─── RECORDS FOR THIS EXERCISE
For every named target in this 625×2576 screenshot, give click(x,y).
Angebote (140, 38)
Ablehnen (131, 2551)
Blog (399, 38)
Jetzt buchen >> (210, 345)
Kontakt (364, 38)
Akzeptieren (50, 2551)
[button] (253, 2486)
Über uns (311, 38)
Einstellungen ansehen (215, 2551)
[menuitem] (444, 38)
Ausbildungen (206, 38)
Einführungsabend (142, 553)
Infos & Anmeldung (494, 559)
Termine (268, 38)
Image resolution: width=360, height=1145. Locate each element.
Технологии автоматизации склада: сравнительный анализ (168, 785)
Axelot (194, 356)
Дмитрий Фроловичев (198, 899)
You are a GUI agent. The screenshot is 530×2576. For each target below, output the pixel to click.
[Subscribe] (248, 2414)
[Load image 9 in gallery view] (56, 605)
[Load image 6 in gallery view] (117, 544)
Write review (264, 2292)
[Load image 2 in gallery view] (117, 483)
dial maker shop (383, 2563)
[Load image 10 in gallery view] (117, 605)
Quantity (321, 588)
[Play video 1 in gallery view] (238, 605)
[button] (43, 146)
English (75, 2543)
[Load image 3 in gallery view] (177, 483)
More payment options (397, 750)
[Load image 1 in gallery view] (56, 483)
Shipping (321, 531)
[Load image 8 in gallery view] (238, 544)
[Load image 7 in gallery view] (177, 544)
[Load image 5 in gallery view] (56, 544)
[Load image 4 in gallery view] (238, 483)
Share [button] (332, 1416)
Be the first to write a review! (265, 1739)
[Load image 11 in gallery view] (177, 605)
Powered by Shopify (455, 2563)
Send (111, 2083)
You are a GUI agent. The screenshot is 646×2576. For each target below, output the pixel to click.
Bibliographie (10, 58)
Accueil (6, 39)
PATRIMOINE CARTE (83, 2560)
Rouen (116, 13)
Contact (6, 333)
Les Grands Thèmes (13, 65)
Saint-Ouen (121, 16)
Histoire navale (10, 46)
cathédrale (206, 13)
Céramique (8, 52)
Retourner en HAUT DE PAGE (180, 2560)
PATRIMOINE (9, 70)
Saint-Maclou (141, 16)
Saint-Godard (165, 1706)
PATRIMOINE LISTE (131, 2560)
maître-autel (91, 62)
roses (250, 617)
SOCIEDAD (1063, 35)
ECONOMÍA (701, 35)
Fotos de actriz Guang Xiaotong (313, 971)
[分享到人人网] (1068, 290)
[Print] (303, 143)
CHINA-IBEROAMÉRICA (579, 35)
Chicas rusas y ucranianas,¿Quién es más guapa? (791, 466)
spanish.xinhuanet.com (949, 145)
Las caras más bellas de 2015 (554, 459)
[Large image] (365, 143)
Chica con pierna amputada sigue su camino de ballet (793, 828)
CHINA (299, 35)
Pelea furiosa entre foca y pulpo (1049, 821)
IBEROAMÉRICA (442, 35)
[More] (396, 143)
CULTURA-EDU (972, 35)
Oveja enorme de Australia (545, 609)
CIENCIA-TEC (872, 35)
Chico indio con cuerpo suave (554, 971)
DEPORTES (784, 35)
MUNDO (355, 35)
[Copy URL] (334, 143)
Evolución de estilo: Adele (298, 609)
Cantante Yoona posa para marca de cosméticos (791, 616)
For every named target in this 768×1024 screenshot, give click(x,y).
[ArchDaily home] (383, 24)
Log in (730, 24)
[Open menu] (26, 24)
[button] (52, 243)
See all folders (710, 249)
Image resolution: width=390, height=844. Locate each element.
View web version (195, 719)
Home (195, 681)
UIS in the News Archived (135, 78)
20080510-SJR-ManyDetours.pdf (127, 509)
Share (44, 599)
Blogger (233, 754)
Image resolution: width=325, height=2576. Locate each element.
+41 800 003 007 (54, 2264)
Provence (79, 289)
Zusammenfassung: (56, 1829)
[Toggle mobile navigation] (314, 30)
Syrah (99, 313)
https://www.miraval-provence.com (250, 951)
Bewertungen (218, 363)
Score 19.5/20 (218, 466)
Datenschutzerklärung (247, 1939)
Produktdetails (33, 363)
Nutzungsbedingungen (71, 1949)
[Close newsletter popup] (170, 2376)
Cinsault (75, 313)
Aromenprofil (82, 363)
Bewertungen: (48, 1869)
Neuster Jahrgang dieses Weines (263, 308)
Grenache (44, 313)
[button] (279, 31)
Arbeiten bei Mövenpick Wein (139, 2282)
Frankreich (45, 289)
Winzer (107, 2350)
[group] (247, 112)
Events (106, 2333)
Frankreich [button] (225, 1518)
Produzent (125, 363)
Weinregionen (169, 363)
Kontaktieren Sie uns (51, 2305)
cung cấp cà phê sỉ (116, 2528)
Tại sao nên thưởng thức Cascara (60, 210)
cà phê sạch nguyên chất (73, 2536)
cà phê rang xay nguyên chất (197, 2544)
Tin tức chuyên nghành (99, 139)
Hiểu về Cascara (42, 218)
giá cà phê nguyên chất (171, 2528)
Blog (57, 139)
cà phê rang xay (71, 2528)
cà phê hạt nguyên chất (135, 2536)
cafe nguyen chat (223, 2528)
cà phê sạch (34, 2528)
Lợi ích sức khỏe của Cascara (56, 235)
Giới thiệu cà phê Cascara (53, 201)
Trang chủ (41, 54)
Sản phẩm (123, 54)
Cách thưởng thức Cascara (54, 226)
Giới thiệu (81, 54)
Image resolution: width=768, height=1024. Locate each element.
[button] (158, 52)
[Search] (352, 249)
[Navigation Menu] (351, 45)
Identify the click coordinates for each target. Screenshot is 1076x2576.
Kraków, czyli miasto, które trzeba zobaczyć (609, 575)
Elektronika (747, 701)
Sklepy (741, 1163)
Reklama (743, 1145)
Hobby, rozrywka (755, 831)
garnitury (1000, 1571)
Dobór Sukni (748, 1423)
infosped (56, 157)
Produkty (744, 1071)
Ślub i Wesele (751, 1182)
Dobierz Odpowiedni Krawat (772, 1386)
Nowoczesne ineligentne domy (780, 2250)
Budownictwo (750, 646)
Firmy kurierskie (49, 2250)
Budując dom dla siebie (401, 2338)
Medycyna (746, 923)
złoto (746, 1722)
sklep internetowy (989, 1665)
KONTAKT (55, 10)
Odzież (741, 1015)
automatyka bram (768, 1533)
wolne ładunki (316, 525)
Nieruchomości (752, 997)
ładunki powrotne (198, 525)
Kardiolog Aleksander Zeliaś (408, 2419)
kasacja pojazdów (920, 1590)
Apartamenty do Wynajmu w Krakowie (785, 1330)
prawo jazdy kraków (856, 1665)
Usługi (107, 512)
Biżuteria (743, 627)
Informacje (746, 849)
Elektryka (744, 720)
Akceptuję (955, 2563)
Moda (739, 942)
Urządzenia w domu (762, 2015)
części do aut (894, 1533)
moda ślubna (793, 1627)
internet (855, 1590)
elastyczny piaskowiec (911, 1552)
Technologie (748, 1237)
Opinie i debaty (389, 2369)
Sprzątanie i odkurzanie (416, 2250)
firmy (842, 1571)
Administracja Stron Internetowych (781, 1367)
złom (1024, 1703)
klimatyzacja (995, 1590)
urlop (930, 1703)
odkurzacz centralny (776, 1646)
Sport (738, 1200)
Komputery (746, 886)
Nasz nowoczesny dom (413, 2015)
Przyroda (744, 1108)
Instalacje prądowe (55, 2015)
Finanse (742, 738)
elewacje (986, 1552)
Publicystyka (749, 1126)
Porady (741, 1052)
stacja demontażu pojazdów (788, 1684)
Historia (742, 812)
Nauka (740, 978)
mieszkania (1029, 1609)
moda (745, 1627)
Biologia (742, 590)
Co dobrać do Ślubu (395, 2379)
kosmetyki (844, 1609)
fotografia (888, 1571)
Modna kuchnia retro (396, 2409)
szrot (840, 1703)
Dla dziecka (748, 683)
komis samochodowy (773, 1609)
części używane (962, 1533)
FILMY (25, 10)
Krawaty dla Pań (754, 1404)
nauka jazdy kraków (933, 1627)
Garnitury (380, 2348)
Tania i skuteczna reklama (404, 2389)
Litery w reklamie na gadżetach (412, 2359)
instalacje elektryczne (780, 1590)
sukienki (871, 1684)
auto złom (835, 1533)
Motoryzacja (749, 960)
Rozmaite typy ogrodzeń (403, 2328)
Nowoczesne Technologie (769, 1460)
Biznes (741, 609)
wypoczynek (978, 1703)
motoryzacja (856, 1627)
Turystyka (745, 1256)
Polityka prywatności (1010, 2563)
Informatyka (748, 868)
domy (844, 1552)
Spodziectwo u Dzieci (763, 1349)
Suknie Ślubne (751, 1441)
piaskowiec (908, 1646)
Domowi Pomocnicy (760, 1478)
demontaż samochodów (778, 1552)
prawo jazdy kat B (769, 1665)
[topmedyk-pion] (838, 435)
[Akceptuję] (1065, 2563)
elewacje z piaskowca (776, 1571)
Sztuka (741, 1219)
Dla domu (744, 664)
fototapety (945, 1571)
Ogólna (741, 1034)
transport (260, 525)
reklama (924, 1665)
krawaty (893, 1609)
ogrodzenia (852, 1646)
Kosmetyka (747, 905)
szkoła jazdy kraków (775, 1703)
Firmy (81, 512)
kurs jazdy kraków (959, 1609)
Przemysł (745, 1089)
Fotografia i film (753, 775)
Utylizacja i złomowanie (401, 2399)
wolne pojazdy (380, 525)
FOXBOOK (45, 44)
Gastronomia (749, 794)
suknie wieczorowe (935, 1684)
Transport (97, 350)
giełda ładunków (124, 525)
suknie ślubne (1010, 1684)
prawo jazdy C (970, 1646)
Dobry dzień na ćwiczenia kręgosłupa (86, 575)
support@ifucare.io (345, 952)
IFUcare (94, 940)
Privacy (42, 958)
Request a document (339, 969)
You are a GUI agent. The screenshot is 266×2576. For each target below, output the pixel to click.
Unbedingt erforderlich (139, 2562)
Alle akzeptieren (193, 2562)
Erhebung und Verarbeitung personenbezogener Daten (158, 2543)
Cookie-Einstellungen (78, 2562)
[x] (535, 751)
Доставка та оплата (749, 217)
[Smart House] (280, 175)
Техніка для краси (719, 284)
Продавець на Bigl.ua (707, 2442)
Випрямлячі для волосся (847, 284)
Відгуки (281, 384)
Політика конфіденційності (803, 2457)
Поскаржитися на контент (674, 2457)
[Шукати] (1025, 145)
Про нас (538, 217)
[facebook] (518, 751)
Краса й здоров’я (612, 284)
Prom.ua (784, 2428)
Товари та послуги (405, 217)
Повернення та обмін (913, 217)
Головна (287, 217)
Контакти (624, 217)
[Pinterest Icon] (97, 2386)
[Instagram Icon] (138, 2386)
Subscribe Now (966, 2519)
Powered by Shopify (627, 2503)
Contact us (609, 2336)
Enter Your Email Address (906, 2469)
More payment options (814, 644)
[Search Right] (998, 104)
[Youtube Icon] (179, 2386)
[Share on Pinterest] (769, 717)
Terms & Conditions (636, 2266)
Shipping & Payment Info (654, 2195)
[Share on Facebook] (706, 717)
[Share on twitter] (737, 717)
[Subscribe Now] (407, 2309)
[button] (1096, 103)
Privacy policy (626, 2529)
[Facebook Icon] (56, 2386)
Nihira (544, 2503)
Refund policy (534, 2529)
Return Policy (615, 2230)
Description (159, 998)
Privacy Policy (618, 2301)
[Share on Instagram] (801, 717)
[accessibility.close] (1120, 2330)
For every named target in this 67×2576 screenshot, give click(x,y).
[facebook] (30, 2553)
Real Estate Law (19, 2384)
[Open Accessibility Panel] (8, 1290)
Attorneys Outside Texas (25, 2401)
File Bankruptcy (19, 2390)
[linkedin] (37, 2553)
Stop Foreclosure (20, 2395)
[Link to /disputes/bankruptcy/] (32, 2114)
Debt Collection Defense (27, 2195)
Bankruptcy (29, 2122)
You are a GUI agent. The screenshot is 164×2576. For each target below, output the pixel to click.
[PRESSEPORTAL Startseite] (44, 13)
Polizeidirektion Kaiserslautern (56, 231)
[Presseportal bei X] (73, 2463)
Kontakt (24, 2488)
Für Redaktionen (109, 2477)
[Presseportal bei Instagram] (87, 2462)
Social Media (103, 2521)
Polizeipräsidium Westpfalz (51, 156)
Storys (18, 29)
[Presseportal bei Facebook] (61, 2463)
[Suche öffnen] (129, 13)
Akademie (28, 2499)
──────
**TASK TO COMPLETE:**
Look above for the line containing "Nasz nowoczesny dom (413, 2015)" and the line containing "fotografia (888, 1571)". Transcribe both, with the lines between them, exactly.

**EXERCISE SOLUTION:**
Nasz nowoczesny dom (413, 2015)
Przyroda (744, 1108)
Instalacje prądowe (55, 2015)
Finanse (742, 738)
elewacje (986, 1552)
Publicystyka (749, 1126)
Porady (741, 1052)
stacja demontażu pojazdów (788, 1684)
Historia (742, 812)
Nauka (740, 978)
mieszkania (1029, 1609)
moda (745, 1627)
Biologia (742, 590)
Co dobrać do Ślubu (395, 2379)
kosmetyki (844, 1609)
fotografia (888, 1571)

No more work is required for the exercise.